A chaque moments, dans la plupart des séquences, on repense aux scènes du jeu original, parce qu’elles se font échos, elles concordent et elle se répondent. Même les petits détails se retrouvent parfaitement dans la relation avec Joel. D’une manière générale, la force de ce DLC est de représenter ce passage de témoin. En tant que joueur, on apprend du personnage en face de nous, mais les rôles seront inversés entre le jeu et le DLC. Toutes les petits détails sont bien présents, et Ellie apparaît sous un jour nouveau. Evidemment, le fait d’avoir placé les séquences dans le présent au moment où Ellie se retrouve seule, ce n’est évidemment pas par hasard.
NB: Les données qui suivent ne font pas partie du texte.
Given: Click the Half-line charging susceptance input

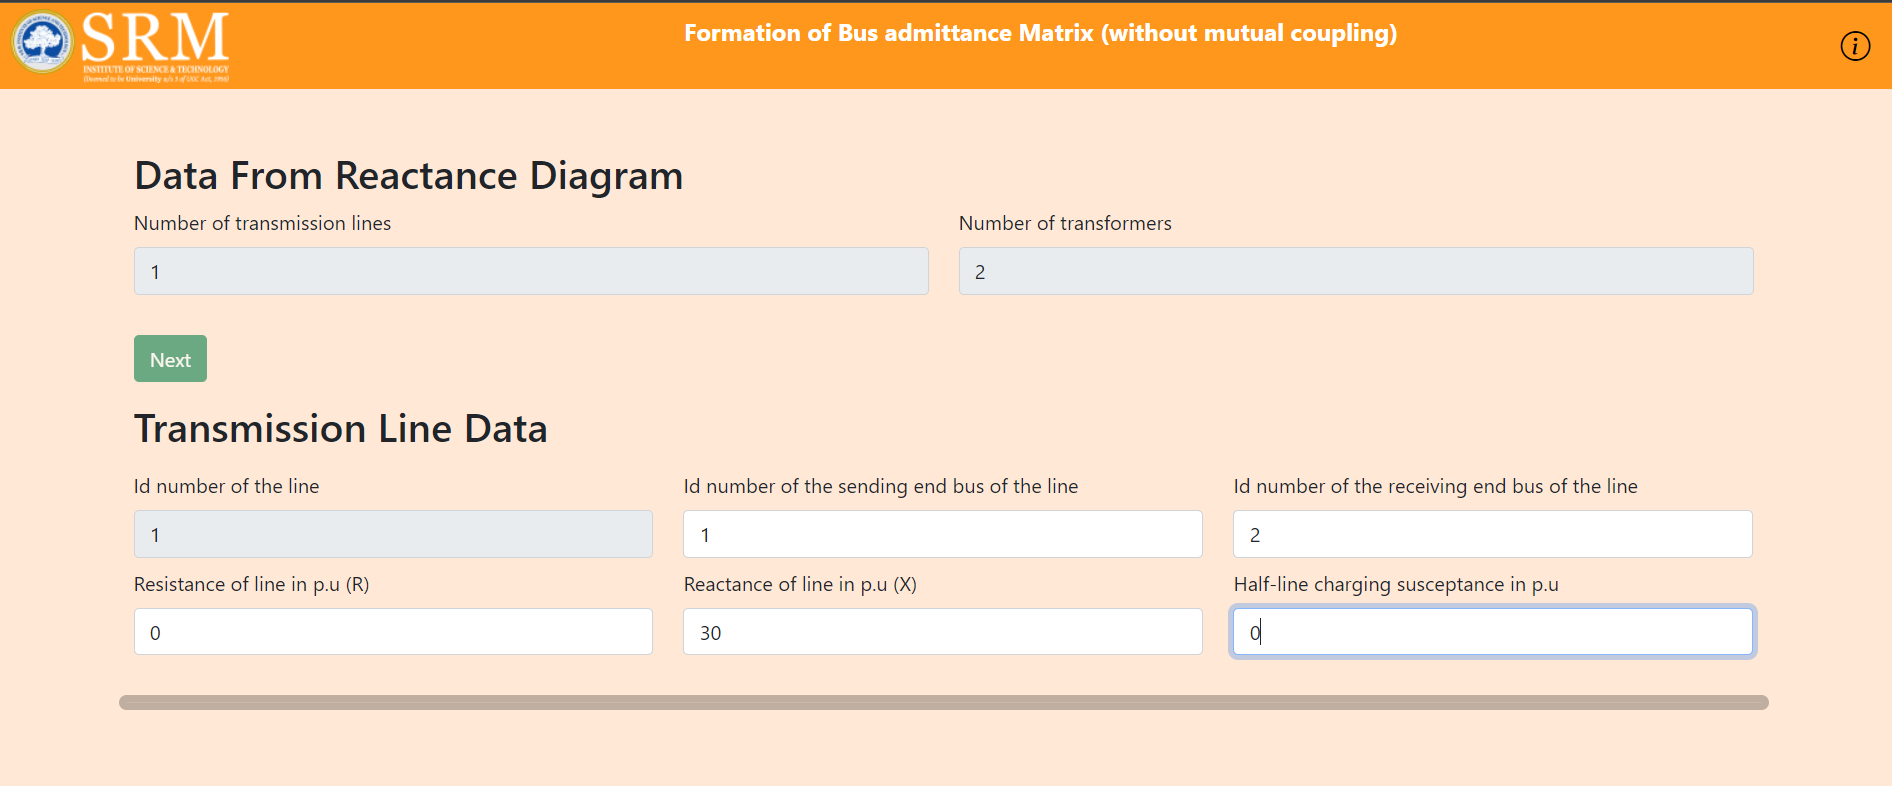Looking at the screenshot, I should tap(1493, 632).
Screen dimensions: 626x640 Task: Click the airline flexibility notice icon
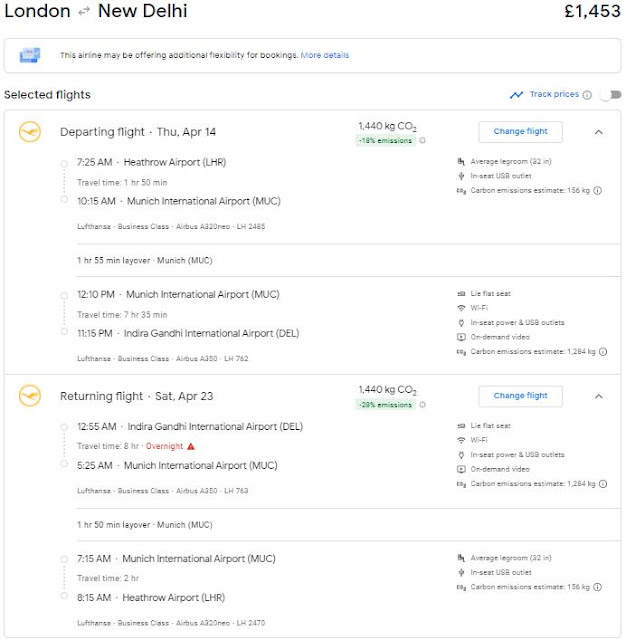coord(29,55)
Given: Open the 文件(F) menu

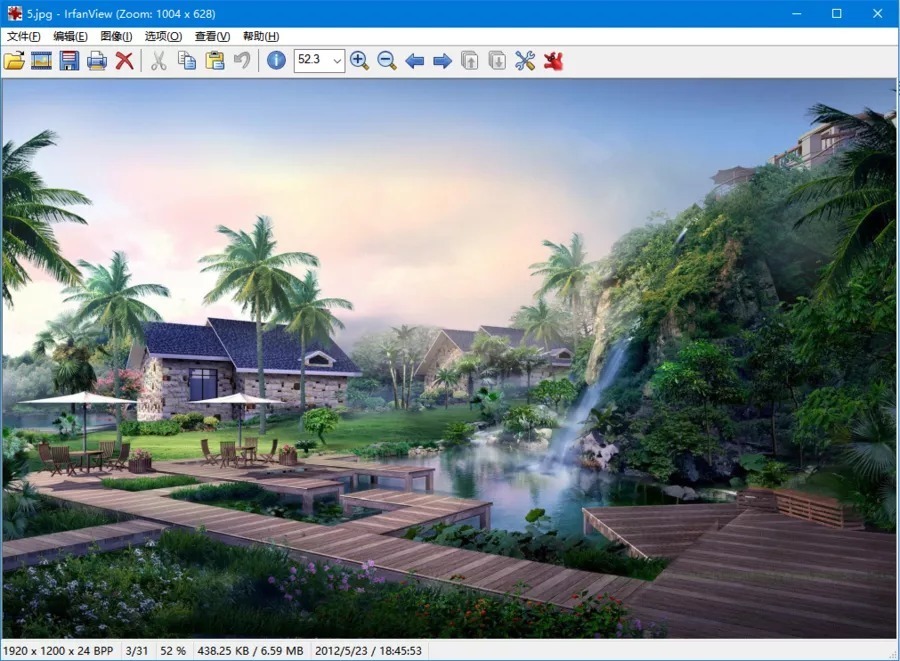Looking at the screenshot, I should [x=23, y=36].
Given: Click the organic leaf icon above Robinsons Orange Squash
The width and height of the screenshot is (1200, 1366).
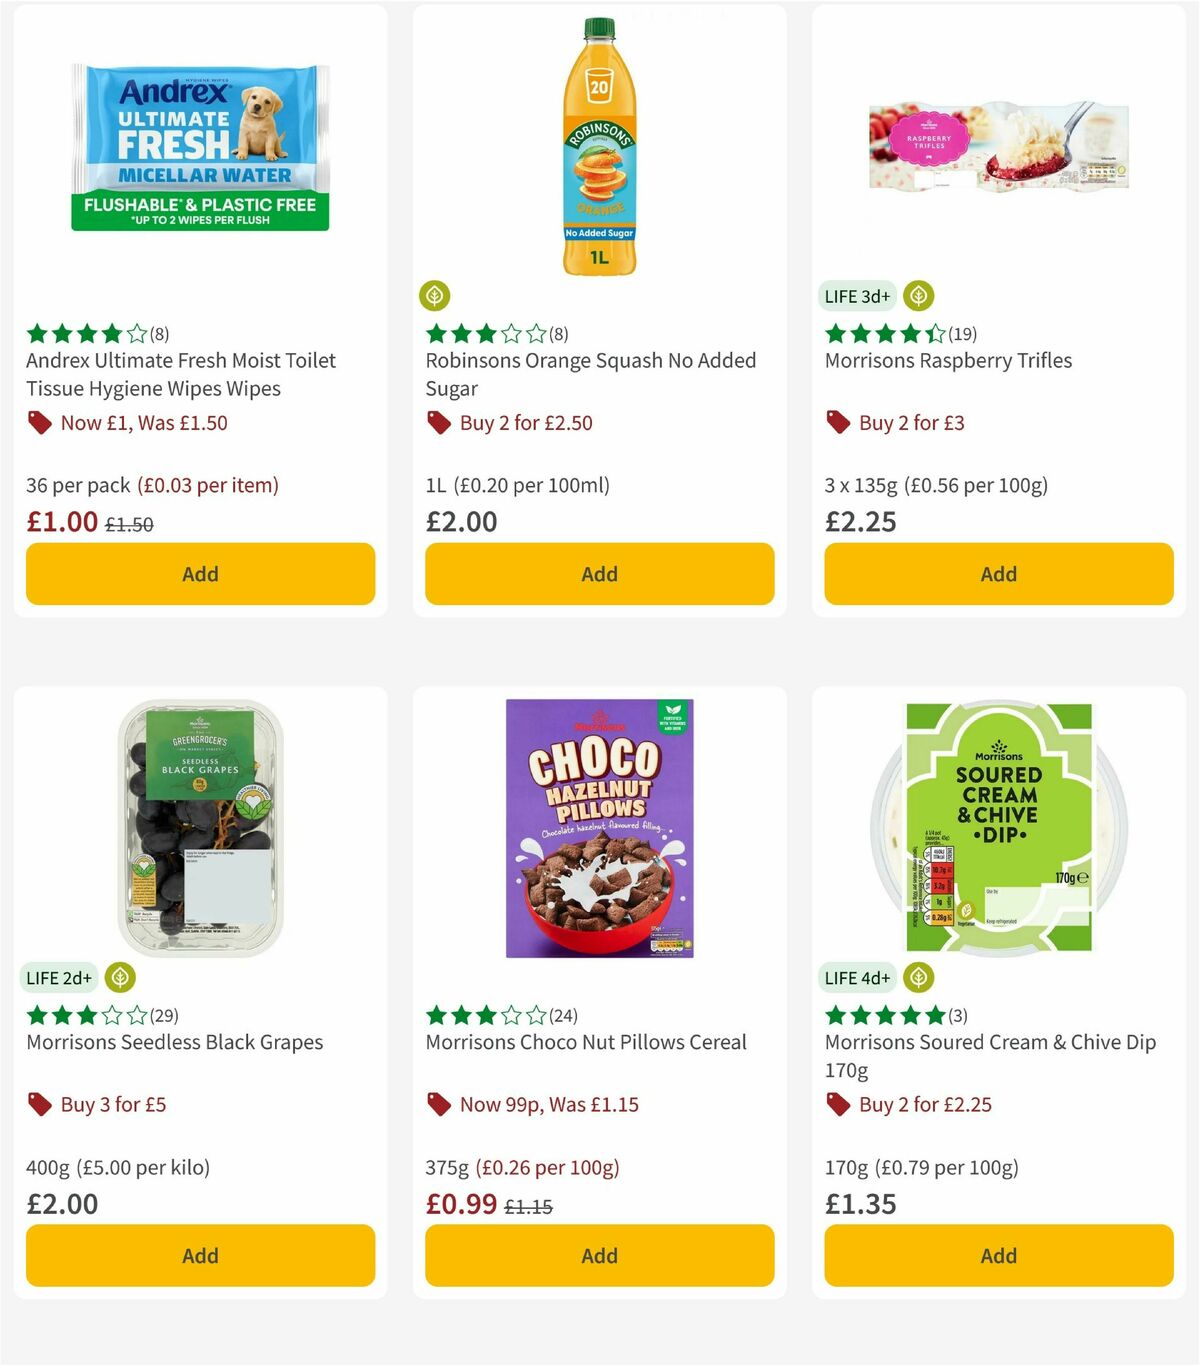Looking at the screenshot, I should (434, 296).
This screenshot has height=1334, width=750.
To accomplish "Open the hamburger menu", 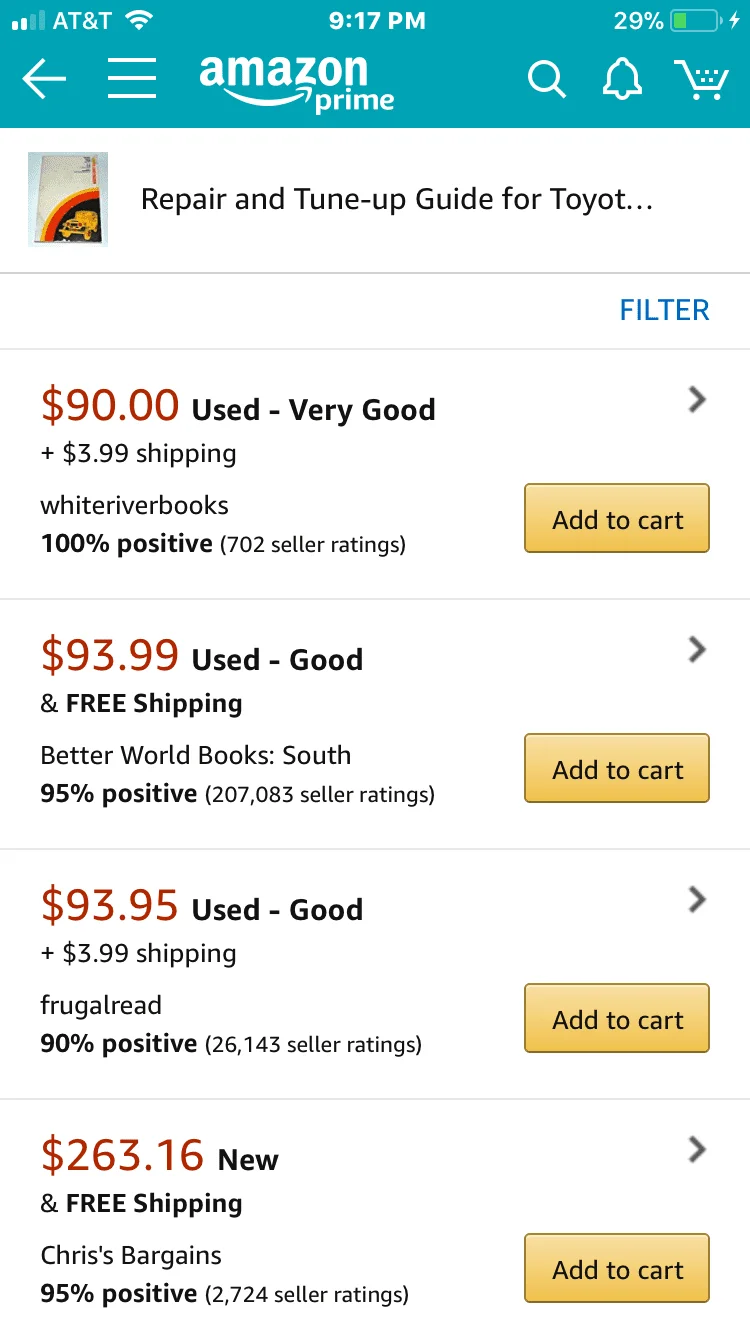I will point(131,79).
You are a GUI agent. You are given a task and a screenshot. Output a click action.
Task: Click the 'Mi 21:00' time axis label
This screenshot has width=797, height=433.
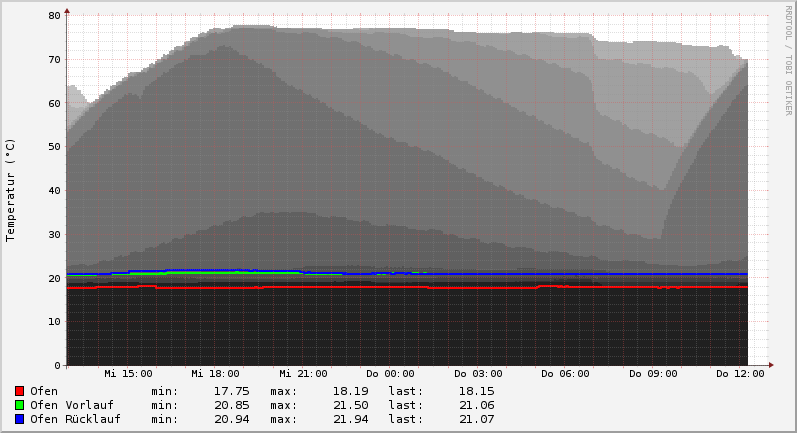pyautogui.click(x=303, y=374)
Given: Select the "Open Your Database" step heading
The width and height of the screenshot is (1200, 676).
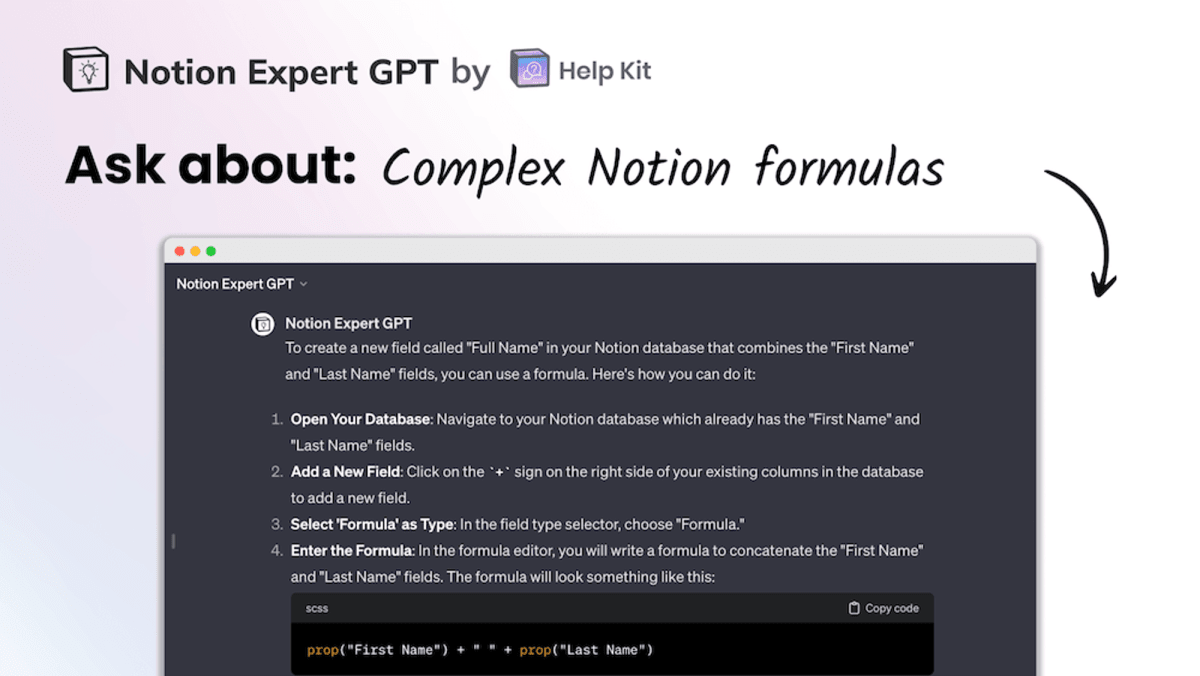Looking at the screenshot, I should [x=361, y=419].
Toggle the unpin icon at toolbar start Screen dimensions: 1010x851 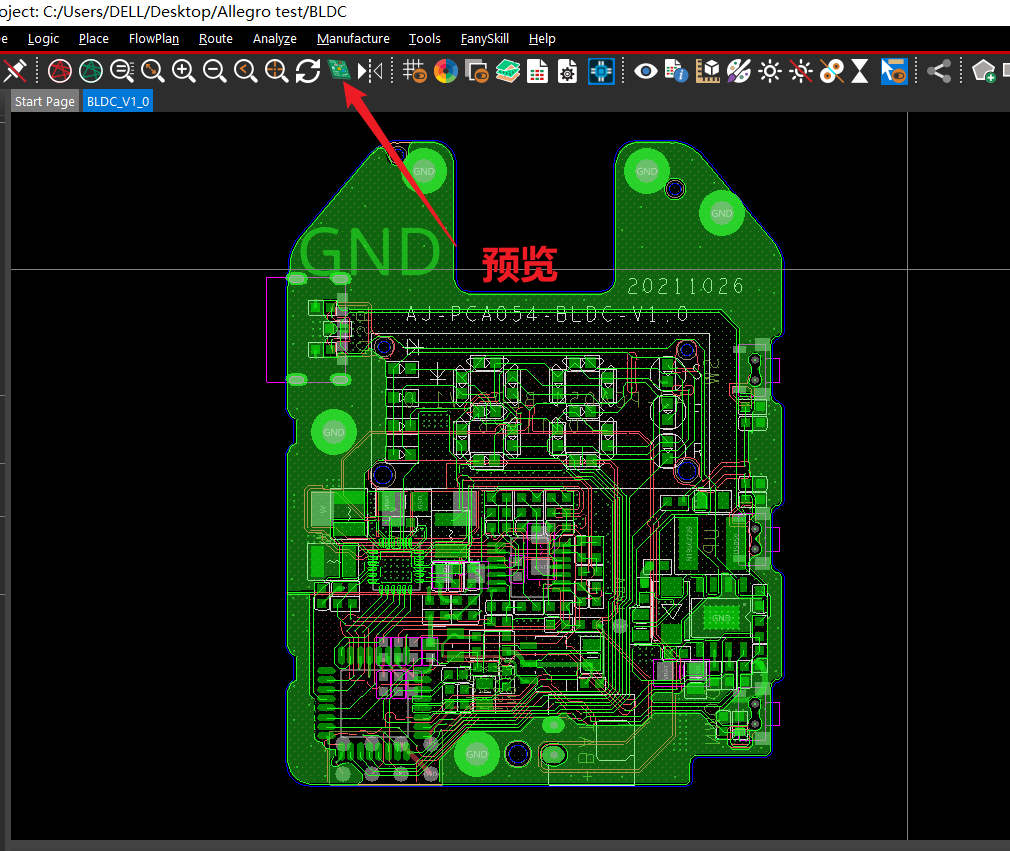coord(14,71)
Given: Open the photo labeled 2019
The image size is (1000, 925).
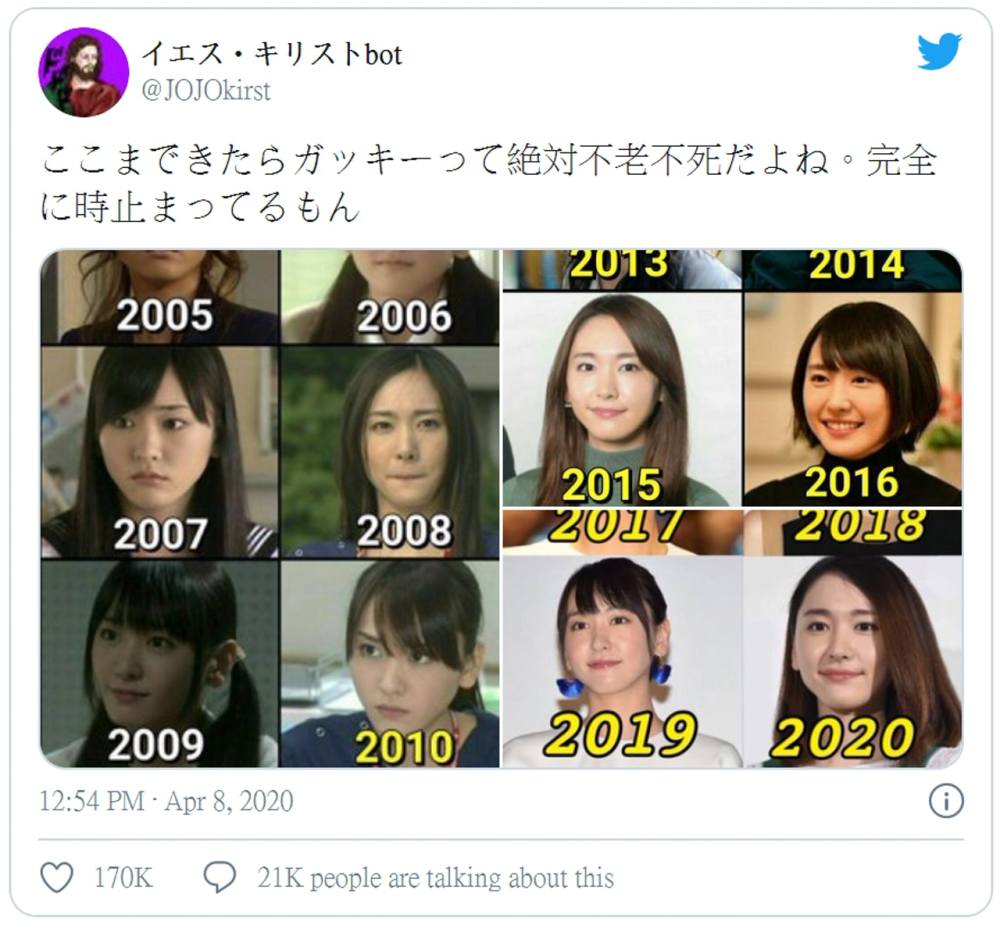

La fin est au passage, surprenant mais tellement logique quand on y réfléchit deux secondes, qu’on se dit qu’ils sont forts, chez ND. La relation entre Riley et Ellie est incroyable, étonnante, et je n’attendais pas forcément ça quand j’imaginais le titre.

Il y a une sorte de succession, d’héritage dans ce DLC. Ce dont hérite Ellie dans ce DLC, elle va en faire profiter Joel dans le jeu original. On assiste à la construction d’une héroïne, d’un personnage qui se construit dans le passé, pour devenir une héroïne dans le présent. On assiste à un effet de miroir déformant, l’insouciance de la jeunesse dans le passé, face à la sauvagerie d’un monde en ruines dans le présent. Un apprentissage dans le passé, une concrétisation dans le présent. On pourrait presque penser que les deux premières heures du jeu original représentent le tutorial consacré à Joel, mais que les passages du passé dans le DLC sont le tutorial d’Ellie, un entraînement qui va bouleverser sa façon de penser et celle du joueur pour la suite des évènements. Evidemment, le DLC n’est pas bien long. Je l’ai terminé en un peu plus de deux heures en normal, sans trop me presser, profitant un maximum sans non plus regarder absolument tous les détails. Je peux parfaitement comprendre que dépenser quinze euros pour deux heures, ça refroidit. Personnellement j’avais opté pour le season pass (étant un grand adepte du multi), ça m’a posé moins de problème, et le DLC est vraiment réservé à tout ce qui ont adoré l’histoire du jeu original, et qui veulent connaître le personnage d’Ellie, qui devient une des héroïnes les plus passionnantes que j’ai pu voir dans un jeu vidéo.

Left Behind, c’est deux-trois heures de bonheur. C’est cher payé, mais ça vaut le coup pour tous les adorateurs du jeu original. On y retrouve le savoir-faire de Naughty Dog, une mise en scène incroyable et toujours aussi juste, et on redécouvre le personnage d’Ellie, tout en faisant écho directement avec la campagne solo. Une manière de voir différemment les choses, mais aussi un DLC qui permet au joueur de se laisser porter par une histoire toujours aussi incroyable, et un storytelling très cinématographique. Une friandise un peu chère, mais quelle friandise!